▶ [Problem requirements]
Using the data that follows, report how many lines include "agent"; output no other text.

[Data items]
[Start of Attachment]
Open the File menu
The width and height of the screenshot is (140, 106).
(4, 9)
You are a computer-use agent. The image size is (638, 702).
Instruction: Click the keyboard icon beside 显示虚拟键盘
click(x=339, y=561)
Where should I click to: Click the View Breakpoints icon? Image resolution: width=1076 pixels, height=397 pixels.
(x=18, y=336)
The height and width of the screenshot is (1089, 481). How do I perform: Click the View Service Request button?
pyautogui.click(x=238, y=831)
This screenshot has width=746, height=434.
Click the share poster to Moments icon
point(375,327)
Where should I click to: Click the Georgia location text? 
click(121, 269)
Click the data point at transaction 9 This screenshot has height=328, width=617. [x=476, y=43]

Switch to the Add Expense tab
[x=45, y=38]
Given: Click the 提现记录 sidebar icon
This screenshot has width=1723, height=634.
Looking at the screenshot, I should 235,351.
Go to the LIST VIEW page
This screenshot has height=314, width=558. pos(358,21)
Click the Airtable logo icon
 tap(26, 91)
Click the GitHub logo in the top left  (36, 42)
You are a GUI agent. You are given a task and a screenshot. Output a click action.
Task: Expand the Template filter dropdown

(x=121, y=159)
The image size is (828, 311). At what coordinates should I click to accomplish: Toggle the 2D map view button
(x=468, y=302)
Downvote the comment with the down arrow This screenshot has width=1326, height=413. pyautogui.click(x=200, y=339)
[End of Attachment]
▶ [Answer below]
2